Toronto Design Offsite 2016: 325 Church Street: BLOMÉ

Throughout the course of history, human activity has created detrimental effects on the environment in a variety of ways and scales. In our recent years, these implications have been magnified and are constantly discussed globally, criticizing our behavior and relationship to the sensitive earth on which we exist. Humans have wiped out harmless species, demolished beautiful, natural landscapes and infested the soils and water of the Earth with poison. We have exploited and savaged the environment for our own selfishness and ease of lifestyle. Blomé is an installation that speaks to the effects of our activity in a metaphoric way.

How can we get back to the purity of the landscape before we took it for granted? How can we once again learn to appreciate the movements of the natural, its character, and personality? Are we too far gone to recognize and idealize natural beauty, and enjoy it for the atmosphere and not its economic value?

To express the ways our movements as humans cause a reaction on landscapes and environments, a fragile white form hovers mere meters from the ground, with lengths undulating like waves. Strips of translucent, airy, white fabric and porous netting stand perfectly still and static, only fluttering from the movement of visitors who walk past ultrasonic sensors, activating a fan. The fan enhances the movement of strips, causing them to dance and move, just as every move we make on this planet causes a reaction – no matter how subtle. The sensors also activate lights, which brighten and pulsate, like stars moving across the sky. We believe that this, a brightening, a gentle breeze, and swaying in the move are all beautiful movements found naturally in the environment, and are encapsulated in Blomé as reminders to tread lightly.

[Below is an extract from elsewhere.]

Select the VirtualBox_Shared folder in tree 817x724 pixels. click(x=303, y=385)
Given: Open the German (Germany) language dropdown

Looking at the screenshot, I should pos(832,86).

Carving out space, creating caverns from cloud like fabric reverses the ways we perceive and move through space; how and where we understand boundaries. Do you duck beneath the fabric and walk slowly or pace quickly through it? This is comment on how we perceive our environment; do we barrel through, claiming what is our space from the fragile boundaries and layers, or do we respect it, trying to preserve its natural qualities?